Groups supporting the Gonzalez family say companies have not done nearly enough to control content in the areas of child sexual abuse, revenge porn and terrorism, especially in curbing computer algorithms’ recommenda­tion of that content to users. They also say that courts have read the law too broadly.

Recommenda­tions have emerged as the focus of the Supreme Court case. Google and its supporters argue that even a narrow ruling for the family would have far-reaching effects.

“Recommenda­tion algorithms are what make it possible to find the needles in humanity’s largest haystack,” Kent Walker and Google’s other lawyers wrote in their main brief to the Supreme Court.

“If we undo Section 230, that would break a lot of the internet tools,” Walker said in an interview.

The justices’ own views on the issue are largely unknown, except for Thomas’.

He suggested in 2020 that limiting the companies’ immunity would not devastate them.
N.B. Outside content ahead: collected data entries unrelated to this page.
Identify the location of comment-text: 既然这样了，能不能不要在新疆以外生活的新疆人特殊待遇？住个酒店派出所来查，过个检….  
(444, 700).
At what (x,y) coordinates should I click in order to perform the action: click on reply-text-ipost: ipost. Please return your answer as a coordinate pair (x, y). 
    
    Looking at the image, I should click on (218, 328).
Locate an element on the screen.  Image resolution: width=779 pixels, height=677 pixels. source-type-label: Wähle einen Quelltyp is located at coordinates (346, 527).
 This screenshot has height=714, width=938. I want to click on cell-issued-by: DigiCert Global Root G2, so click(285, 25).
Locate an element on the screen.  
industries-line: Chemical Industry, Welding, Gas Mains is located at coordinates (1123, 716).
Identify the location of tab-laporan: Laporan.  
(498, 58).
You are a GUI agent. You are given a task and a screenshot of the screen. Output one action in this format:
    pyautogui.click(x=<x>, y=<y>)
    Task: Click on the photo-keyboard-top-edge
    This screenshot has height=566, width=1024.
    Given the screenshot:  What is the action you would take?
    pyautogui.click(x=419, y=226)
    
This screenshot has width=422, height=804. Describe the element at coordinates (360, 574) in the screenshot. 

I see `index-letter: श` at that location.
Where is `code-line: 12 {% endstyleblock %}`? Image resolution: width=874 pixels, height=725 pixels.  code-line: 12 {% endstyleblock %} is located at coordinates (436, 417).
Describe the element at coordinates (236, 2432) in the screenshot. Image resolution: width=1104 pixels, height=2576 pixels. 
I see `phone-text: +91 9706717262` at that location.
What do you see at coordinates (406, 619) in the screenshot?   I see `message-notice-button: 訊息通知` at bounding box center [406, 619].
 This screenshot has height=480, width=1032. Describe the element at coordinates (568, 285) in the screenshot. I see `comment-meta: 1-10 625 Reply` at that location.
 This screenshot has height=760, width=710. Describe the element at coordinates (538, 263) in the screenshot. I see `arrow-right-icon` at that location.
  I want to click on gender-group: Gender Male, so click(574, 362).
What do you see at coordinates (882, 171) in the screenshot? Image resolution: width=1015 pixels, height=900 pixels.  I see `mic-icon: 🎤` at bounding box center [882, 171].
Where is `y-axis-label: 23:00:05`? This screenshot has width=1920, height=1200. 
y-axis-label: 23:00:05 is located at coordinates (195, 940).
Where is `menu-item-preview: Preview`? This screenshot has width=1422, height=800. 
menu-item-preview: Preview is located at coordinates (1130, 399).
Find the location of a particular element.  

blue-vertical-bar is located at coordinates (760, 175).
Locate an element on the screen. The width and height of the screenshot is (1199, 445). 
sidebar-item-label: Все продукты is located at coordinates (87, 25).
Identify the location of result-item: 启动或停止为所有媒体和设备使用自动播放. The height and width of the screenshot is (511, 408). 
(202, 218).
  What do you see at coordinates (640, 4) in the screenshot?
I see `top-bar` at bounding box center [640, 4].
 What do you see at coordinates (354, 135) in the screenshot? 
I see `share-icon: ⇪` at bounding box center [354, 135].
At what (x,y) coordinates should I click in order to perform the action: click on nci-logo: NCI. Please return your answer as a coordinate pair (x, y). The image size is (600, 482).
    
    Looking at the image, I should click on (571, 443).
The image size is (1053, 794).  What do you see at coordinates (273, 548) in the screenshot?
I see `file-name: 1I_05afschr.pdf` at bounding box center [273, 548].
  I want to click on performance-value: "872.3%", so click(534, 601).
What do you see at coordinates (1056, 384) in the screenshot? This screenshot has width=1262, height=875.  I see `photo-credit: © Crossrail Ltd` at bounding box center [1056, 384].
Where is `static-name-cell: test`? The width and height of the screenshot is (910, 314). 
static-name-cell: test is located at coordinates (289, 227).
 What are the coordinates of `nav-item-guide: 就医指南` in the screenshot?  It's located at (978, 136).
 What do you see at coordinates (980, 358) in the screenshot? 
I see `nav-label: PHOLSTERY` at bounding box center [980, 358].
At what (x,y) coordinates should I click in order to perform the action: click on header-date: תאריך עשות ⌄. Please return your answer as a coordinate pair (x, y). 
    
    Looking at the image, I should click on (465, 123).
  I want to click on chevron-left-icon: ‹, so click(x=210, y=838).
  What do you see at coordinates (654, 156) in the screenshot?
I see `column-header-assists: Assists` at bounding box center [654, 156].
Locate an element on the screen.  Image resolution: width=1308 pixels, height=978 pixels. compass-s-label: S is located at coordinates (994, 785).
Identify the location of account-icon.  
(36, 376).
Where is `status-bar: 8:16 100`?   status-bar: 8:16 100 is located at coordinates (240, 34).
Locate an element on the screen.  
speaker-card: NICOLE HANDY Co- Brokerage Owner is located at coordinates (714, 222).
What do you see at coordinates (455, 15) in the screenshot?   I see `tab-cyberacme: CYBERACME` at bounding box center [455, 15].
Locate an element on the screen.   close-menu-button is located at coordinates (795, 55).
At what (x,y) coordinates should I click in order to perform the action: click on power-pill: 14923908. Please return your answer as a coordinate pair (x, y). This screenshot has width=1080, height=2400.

“Paring back the sweeping immunity courts have read into Section 230 would not necessaril­y render defendants liable for online misconduct. It simply would give plaintiffs a chance to raise their claims in the first place. Plaintiffs still must prove the merits of their cases, and some claims will undoubtedl­y fail,” Thomas wrote.

If the justices would avoid the hard questions posed by the case, they could focus on Wednesday’s arguments involving the attack in Istanbul. The only issue is whether the suit can go forward under the Anti-Terrorism Act.